THold 2.0 beta - Threshold monitoring plugin for cacti 8.6c

Support questions about the Threshold plugin

Moderators: Developers, Moderators

adesimone
Posts: 32
Joined: Mon Jan 24, 2005 12:46 am
Contact:

THold 2.0 beta - Threshold monitoring plugin for cacti 8.6c

Post by adesimone »

Finally.. version 2.0 for cacti 8.6 support ... This is still under development - any help or testing would be appreciated.

This version is almost entirely written in php & mysql.

DESCRIPTION: Simple threshold / alarm / event monitoring tool that sends emails & syslog events when configured value is reached. Only sends emails when threshold is reached and then descended (not each time it is polled). Trigger is configurable (only sends email after # of consecutive times that a threshold is reached).

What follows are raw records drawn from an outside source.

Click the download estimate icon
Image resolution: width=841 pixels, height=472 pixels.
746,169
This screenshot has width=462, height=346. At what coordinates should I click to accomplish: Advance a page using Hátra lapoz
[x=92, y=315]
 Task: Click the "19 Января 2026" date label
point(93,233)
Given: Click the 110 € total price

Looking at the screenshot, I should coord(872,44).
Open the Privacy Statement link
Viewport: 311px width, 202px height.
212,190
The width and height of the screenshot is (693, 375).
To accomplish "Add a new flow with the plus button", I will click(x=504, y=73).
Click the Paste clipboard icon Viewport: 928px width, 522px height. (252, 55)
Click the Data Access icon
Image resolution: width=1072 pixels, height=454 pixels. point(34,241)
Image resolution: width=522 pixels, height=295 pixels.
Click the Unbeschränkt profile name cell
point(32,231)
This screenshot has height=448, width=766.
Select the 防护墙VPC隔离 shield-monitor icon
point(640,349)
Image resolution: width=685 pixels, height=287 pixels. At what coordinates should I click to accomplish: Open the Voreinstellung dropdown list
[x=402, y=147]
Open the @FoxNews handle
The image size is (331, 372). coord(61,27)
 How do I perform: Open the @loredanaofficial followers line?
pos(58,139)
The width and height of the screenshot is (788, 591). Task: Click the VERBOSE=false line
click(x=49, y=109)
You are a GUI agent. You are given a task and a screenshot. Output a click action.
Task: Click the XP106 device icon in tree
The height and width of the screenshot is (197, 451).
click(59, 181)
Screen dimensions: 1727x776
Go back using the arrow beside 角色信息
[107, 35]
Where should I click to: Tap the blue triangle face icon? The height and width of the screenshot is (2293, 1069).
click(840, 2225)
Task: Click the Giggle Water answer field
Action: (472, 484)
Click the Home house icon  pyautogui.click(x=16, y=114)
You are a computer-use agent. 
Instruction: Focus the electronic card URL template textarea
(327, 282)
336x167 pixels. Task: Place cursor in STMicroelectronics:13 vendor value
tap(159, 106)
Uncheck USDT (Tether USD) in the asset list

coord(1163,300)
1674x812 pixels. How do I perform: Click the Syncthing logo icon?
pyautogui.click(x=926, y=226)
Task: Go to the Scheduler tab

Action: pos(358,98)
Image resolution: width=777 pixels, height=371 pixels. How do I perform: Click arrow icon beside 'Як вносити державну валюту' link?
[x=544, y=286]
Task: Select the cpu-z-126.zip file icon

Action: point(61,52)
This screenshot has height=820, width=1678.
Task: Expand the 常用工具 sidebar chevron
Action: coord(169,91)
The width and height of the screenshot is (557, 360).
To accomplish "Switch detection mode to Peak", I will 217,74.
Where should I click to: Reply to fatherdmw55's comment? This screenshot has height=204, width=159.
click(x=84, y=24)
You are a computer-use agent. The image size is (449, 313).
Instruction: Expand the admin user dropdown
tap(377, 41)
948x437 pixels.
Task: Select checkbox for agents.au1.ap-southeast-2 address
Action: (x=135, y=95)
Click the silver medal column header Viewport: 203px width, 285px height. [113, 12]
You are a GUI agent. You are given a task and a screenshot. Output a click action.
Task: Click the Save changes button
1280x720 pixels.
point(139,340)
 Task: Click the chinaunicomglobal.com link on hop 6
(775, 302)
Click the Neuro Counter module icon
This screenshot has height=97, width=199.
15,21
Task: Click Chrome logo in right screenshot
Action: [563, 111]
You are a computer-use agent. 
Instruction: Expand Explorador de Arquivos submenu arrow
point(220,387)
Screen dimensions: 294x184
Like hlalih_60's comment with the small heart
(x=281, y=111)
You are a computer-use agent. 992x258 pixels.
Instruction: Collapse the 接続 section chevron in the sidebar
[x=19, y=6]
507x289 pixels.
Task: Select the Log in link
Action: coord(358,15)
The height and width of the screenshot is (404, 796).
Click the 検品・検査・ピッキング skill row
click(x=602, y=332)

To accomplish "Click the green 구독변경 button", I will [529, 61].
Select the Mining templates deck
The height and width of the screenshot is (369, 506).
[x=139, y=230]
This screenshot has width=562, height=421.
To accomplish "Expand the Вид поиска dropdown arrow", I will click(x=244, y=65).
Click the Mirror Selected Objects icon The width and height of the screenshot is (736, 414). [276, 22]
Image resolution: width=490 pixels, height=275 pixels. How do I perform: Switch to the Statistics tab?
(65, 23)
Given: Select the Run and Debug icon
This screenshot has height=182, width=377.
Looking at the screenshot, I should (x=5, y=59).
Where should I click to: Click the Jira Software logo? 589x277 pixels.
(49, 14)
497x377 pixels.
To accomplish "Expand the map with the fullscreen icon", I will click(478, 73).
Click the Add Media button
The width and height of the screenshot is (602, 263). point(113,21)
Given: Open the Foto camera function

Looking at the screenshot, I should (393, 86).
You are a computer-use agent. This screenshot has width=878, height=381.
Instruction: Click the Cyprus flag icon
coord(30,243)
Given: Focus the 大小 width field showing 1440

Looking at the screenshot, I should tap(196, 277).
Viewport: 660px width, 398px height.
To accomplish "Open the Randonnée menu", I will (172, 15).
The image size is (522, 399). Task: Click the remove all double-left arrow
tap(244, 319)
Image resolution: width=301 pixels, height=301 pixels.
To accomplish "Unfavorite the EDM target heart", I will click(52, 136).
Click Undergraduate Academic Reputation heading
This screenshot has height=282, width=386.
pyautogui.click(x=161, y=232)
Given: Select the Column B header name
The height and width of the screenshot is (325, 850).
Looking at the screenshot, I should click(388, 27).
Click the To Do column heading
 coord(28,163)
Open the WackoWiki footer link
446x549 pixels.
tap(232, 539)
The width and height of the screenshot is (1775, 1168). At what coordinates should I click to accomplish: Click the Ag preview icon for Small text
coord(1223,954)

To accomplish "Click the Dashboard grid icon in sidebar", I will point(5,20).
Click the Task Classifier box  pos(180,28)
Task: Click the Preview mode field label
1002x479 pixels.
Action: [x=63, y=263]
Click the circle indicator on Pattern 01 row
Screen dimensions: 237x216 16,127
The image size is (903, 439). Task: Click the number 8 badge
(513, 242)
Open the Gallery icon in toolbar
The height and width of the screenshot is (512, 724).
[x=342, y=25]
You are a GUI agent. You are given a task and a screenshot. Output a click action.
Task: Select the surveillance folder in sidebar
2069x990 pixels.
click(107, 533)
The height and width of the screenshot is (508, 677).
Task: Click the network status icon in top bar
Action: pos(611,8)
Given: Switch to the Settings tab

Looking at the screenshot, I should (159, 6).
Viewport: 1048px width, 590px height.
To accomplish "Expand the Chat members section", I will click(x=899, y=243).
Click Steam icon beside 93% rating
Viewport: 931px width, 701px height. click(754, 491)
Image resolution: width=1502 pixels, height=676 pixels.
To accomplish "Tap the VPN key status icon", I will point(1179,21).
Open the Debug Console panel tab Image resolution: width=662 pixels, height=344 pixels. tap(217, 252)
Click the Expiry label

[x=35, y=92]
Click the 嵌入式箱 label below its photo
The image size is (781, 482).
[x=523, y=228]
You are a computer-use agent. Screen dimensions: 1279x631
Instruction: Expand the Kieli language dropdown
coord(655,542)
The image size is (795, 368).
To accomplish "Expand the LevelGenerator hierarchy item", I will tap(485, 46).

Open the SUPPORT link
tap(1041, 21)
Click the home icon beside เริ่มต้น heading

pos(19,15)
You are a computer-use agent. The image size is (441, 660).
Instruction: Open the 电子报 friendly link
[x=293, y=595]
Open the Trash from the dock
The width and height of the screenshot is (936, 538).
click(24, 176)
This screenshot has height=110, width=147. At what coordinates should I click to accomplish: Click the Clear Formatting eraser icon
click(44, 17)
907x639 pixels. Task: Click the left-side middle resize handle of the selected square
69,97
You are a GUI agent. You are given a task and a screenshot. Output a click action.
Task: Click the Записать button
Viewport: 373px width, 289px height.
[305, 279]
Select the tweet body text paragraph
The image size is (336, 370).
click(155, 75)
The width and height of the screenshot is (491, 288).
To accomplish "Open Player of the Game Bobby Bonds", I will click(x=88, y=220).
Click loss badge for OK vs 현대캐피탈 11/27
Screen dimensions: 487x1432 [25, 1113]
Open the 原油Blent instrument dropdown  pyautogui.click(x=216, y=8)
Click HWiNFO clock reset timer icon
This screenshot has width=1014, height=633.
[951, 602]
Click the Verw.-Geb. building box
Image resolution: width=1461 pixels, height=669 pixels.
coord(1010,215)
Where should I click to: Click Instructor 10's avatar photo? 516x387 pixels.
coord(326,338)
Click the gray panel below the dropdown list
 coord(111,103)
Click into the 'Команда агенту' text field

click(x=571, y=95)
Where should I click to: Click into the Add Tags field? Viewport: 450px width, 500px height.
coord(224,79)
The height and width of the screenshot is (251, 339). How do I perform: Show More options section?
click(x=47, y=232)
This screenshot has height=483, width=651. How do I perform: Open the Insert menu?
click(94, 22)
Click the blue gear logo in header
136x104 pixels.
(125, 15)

Emails include link to associated graph and embeded image.

Curently only works with gauge-based RRDs (i.e. cpu usage, mem usage, load average, etc) and not counter-based RRDs (i.e. bandwidth / errors, etc).

This has not been tested with cactiD yet - it may or may not work

Download thold2.0.zip and unzip somewhere. There is a README there (with very little info). Run the install.sh script.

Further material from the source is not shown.